Humanizing Word Error Rate for ASR Transcript Readability and Accessibility

Podcasting has grown to be a popular and powerful medium for storytelling, news, and entertainment. Without transcripts, podcasts may be inaccessible to people who are hard-of-hearing, deaf, or deaf-blind. However, ensuring that auto-generated podcast transcripts are readable and accurate is a challenge. The text needs to accurately reflect the meaning of what was spoken and be easy to read. The Apple Podcasts catalog contains millions of podcast episodes, which we transcribe using automatic speech recognition (ASR) models. To evaluate the quality of our ASR output, we compare a small number of human-generated, or reference, transcripts to corresponding ASR transcripts.

The industry standard for measuring transcript accuracy, word error rate (WER), lacks nuance. It equally penalizes all errors in the ASR text—insertions, deletions, and substitutions—regardless of their impact on readability. Furthermore, the reference text is subjective: It is based on what the human transcriber discerns as they listen to the audio.

Building on existing research into better readability metrics, we set ourselves a challenge to develop a more nuanced quantitative assessment of the readability of ASR passages. As shown in Figure 1, our solution is the human evaluation word error rate (HEWER) metric. HEWER focuses on major errors, those that adversely impact readability, such as misspelled proper nouns, capitalization, and certain punctuation errors. HEWER ignores minor errors, such as filler words (“um,” “yeah,” “like”) or alternate spellings (“ok” vs. “okay”). We found that for an American English test set of 800 segments with an average ASR transcript WER of 9.2% sampled from 61 podcast episodes, the HEWER was just 1.4%, indicating that the ASR transcripts were of higher quality and more readable than WER might suggest.
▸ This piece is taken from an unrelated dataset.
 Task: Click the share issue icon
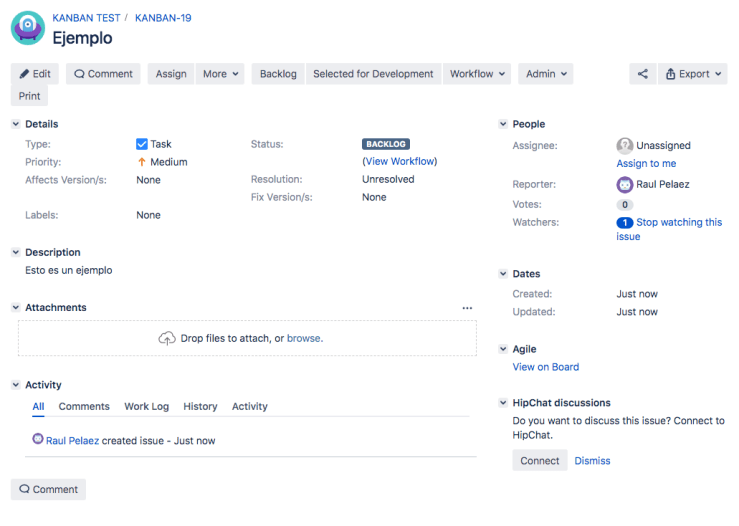[x=642, y=74]
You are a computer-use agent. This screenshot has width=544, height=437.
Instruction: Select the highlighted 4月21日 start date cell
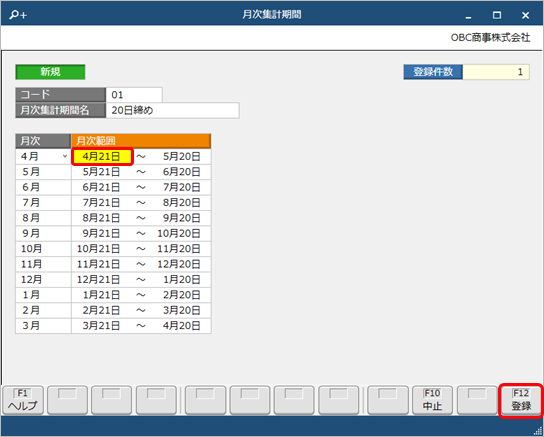[102, 156]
Figure 1: Word error rate (WER) considers all tokens as errors of equal weight, whereas human evaluation word error rate (HEWER) considers only some of those tokens as major errors—errors that change the meaning of the text, affect its readability, or misspell proper nouns—in calculating the metric.

Our findings provide data-driven insights that we hope have laid the groundwork for improving the accessibility of Apple Podcasts for millions of users. In addition, Apple engineering and product teams can use these insights to help connect audiences with more of the content they seek.
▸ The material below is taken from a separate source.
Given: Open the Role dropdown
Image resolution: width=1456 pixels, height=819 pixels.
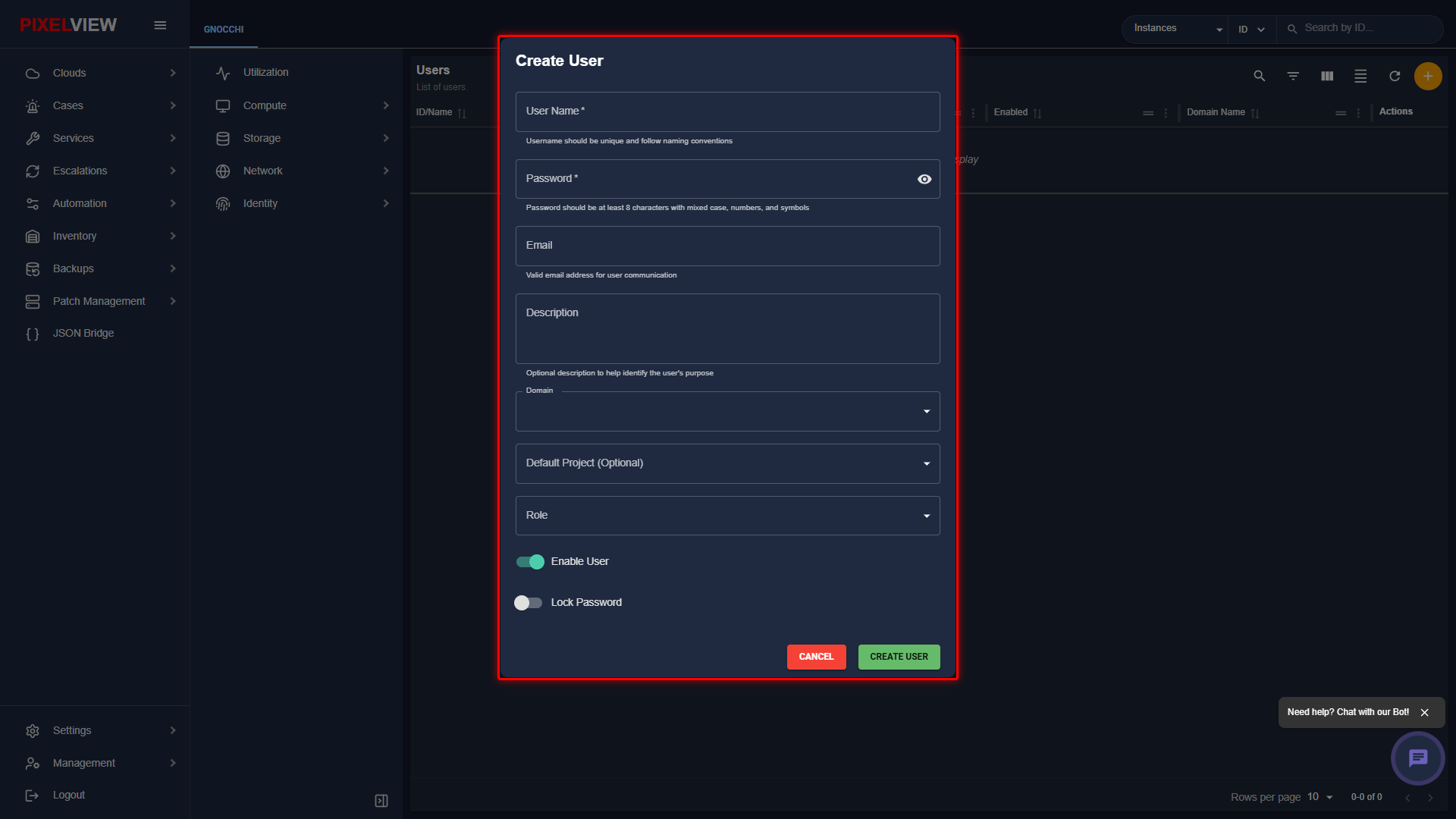Looking at the screenshot, I should click(x=727, y=516).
Selecting Sample Podcast Segments

We worked with human annotators to identify and classify errors in 800 segments of American English podcasts pulled from manually transcribed episodes with WER of less than 15%. We chose this WER maximum to ensure the ASR transcripts in our evaluation samples:

Met the threshold of quality we expect for any transcript shown to an Apple Podcasts audience
Required our annotators to spend no more than 5 minutes to classify errors as major or minor

Of the 66 podcast episodes in our initial dataset, 61 met this criterion, representing 32 unique podcast shows. Figure 2 shows the selection process.

diagram of the podcast segment selection phases — Figure 2: We found that for an American English test set of 800 segments with an average ASR transcript WER of 9.2% sampled from 61 podcast episodes, the HEWER was just 1.4%, indicating that the ASR transcripts were of higher quality and more readable than WER might suggest.

For example, one episode in the initial dataset from the podcast show Yo, Is This Racist? titled “Cody’s Marvel dot Ziglar (with Cody Ziglar)” had a WER of 19.2% and was excluded from our evaluation. But we included an episode titled “I’m Not Trying to Put the Plantation on Blast, But…” from the same show, with a WER of 14.5%.

Segments with a relatively higher episode WER were weighted more heavily in the selection process, because such episodes can provide more insights than episodes whose ASR transcripts are nearly flawless. The mean episode WER across all segments was 7.5%, while the average WER of the selected segments was 9.2%. Each audio segment was approximately 30 seconds in duration, providing enough context for annotators to understand the segments without making the task too taxing. Also we, aimed to select segments that started and ended at a phrase boundary, such as a sentence break or long pause.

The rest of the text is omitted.